*What to do*
Please filter the data below down to the lines holding the string "Search".

+++ Supplied material +++

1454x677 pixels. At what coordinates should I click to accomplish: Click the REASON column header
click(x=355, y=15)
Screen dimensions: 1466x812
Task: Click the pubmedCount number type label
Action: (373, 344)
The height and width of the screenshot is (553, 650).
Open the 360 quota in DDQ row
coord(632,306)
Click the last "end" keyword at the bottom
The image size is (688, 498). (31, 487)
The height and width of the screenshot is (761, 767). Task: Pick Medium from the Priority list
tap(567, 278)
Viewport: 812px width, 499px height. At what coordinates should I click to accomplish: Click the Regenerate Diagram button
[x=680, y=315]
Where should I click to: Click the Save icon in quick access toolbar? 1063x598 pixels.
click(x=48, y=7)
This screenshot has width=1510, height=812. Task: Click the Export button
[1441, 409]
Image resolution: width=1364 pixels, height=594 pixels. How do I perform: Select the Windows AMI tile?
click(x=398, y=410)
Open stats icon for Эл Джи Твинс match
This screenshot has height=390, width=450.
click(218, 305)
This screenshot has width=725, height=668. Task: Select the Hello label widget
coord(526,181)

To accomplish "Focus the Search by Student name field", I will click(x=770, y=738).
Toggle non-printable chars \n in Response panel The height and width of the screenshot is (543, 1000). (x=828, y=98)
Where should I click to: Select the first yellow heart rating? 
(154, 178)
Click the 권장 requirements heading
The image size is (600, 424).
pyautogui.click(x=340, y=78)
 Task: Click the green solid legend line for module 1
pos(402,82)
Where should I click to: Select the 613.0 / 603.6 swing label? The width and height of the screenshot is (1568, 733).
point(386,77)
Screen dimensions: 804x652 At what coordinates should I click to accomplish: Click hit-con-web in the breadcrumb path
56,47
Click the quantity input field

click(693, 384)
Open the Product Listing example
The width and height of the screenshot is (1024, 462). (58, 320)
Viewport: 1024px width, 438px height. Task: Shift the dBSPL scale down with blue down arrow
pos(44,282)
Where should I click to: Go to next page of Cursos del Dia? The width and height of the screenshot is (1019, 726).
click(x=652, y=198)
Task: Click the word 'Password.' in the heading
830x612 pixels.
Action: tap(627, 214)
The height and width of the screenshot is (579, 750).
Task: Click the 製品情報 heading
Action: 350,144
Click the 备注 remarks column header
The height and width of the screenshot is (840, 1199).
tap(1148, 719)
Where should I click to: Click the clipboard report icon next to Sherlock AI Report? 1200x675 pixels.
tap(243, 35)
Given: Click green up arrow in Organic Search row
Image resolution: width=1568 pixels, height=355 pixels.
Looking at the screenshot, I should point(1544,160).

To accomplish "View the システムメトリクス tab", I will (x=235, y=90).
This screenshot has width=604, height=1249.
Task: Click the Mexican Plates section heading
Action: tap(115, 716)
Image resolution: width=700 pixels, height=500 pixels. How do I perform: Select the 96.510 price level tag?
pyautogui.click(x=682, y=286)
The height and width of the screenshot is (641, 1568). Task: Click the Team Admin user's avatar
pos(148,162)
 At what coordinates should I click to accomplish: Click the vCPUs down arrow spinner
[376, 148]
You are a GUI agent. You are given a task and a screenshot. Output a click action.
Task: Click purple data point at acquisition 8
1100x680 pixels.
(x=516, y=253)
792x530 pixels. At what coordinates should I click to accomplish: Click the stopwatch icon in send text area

+++

*Output below*
To accomplish "Focus the Search by Student name field", I will click(x=770, y=738).
Given: Click green up arrow in Organic Search row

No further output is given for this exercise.